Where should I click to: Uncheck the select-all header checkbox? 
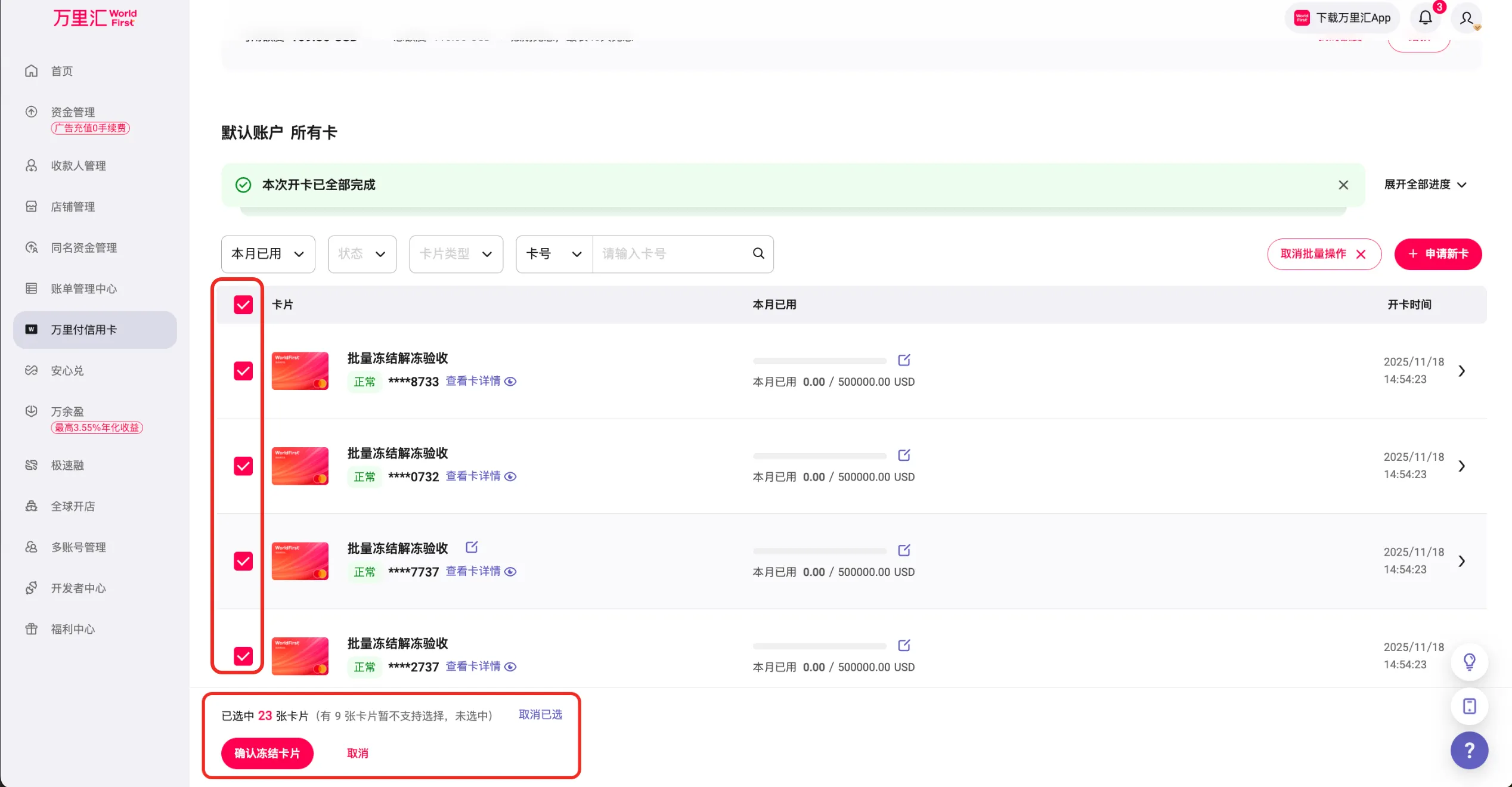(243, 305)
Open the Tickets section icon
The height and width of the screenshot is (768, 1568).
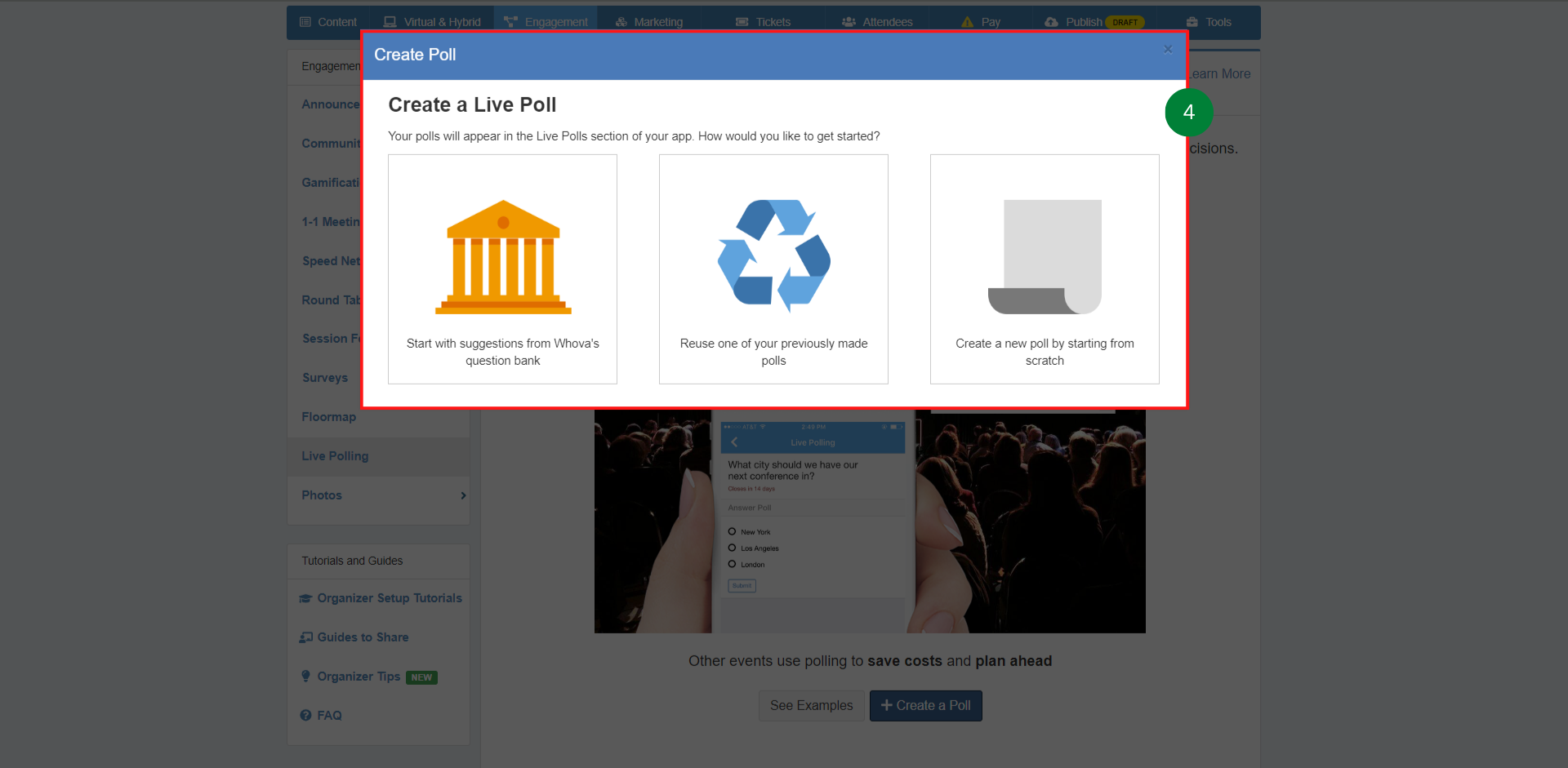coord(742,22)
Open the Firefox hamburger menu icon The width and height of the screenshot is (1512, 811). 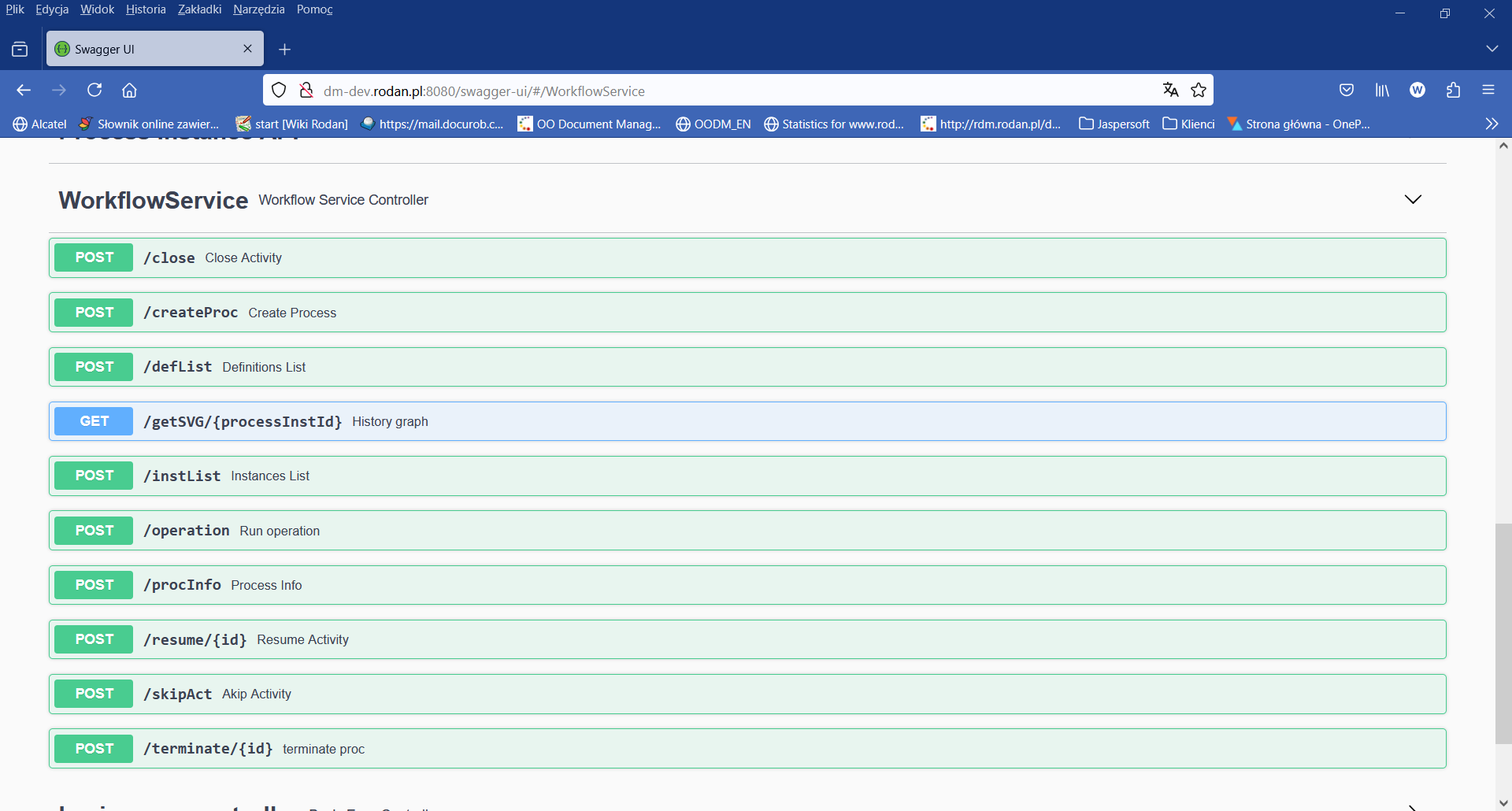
◆ ◆ ◆ ◆ ◆ ◆ ◆
● **Task instructions**
With all pictures omitted, return the lines from the line containing "Open the Tickets section icon" through the closing line of the listing above, exactly and inclusive.

● **Answer section**
Open the Tickets section icon
The height and width of the screenshot is (768, 1568).
coord(742,22)
Open the Firefox hamburger menu icon The width and height of the screenshot is (1512, 811). 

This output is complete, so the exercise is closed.